[Required work]
Please edit the items below, replacing "Identify the location of" with "Find the position of" and leaving everything else unchanged.
┌──
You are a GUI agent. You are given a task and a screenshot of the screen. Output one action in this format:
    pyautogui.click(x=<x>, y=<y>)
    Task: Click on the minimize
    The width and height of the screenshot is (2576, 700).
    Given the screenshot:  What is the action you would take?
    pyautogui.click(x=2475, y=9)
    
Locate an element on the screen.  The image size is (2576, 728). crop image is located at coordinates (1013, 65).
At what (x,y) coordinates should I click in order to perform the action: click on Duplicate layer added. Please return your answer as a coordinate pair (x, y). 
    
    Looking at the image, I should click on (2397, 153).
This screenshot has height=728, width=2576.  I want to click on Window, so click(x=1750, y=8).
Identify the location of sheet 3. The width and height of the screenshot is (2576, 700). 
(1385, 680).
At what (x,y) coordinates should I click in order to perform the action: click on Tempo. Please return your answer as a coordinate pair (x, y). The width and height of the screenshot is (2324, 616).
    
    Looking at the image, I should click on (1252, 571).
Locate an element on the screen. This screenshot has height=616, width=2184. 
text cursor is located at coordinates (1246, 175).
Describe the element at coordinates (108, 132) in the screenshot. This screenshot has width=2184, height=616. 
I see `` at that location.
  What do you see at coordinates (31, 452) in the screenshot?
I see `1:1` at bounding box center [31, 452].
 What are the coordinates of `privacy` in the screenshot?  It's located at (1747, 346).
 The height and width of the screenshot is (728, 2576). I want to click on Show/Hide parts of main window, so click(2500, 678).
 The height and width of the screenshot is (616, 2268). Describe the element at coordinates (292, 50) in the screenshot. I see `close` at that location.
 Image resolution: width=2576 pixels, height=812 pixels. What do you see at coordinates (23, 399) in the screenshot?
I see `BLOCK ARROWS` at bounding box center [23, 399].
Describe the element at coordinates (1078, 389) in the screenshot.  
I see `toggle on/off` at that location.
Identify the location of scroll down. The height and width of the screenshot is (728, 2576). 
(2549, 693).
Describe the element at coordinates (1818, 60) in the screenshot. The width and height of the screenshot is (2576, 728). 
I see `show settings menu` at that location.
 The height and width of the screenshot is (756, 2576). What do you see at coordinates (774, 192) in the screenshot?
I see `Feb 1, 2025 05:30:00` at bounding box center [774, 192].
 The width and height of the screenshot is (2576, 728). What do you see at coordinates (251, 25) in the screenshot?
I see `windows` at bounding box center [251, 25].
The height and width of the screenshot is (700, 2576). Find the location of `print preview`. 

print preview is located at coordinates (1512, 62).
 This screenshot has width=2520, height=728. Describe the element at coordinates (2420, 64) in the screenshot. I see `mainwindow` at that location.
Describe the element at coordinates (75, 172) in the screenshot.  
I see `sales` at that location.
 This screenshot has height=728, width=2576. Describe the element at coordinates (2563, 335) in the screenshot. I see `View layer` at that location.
└──
[Result]
You are a GUI agent. You are given a task and a screenshot of the screen. Output one action in this format:
    pyautogui.click(x=<x>, y=<y>)
    Task: Click on the minimize
    The width and height of the screenshot is (2576, 700).
    Given the screenshot:  What is the action you would take?
    pyautogui.click(x=2475, y=9)
    
Locate an element on the screen.  The image size is (2576, 728). crop image is located at coordinates (1013, 65).
At what (x,y) coordinates should I click in order to perform the action: click on Duplicate layer added. Please return your answer as a coordinate pair (x, y). 
    
    Looking at the image, I should click on (2397, 153).
This screenshot has height=728, width=2576.  I want to click on Window, so click(x=1750, y=8).
Find the position of sheet 3. The width and height of the screenshot is (2576, 700). 
(1385, 680).
At what (x,y) coordinates should I click in order to perform the action: click on Tempo. Please return your answer as a coordinate pair (x, y). The width and height of the screenshot is (2324, 616).
    
    Looking at the image, I should click on (1252, 571).
Locate an element on the screen. This screenshot has height=616, width=2184. 
text cursor is located at coordinates (1246, 175).
Describe the element at coordinates (108, 132) in the screenshot. This screenshot has width=2184, height=616. 
I see `` at that location.
  What do you see at coordinates (31, 452) in the screenshot?
I see `1:1` at bounding box center [31, 452].
 What are the coordinates of `privacy` in the screenshot?  It's located at (1747, 346).
 The height and width of the screenshot is (728, 2576). I want to click on Show/Hide parts of main window, so click(2500, 678).
 The height and width of the screenshot is (616, 2268). Describe the element at coordinates (292, 50) in the screenshot. I see `close` at that location.
 Image resolution: width=2576 pixels, height=812 pixels. What do you see at coordinates (23, 399) in the screenshot?
I see `BLOCK ARROWS` at bounding box center [23, 399].
Describe the element at coordinates (1078, 389) in the screenshot.  
I see `toggle on/off` at that location.
Find the position of scroll down. The height and width of the screenshot is (728, 2576). 
(2549, 693).
Describe the element at coordinates (1818, 60) in the screenshot. The width and height of the screenshot is (2576, 728). 
I see `show settings menu` at that location.
 The height and width of the screenshot is (756, 2576). What do you see at coordinates (774, 192) in the screenshot?
I see `Feb 1, 2025 05:30:00` at bounding box center [774, 192].
 The width and height of the screenshot is (2576, 728). What do you see at coordinates (251, 25) in the screenshot?
I see `windows` at bounding box center [251, 25].
The height and width of the screenshot is (700, 2576). Find the location of `print preview`. 

print preview is located at coordinates (1512, 62).
 This screenshot has width=2520, height=728. Describe the element at coordinates (2420, 64) in the screenshot. I see `mainwindow` at that location.
Describe the element at coordinates (75, 172) in the screenshot.  
I see `sales` at that location.
 This screenshot has height=728, width=2576. Describe the element at coordinates (2563, 335) in the screenshot. I see `View layer` at that location.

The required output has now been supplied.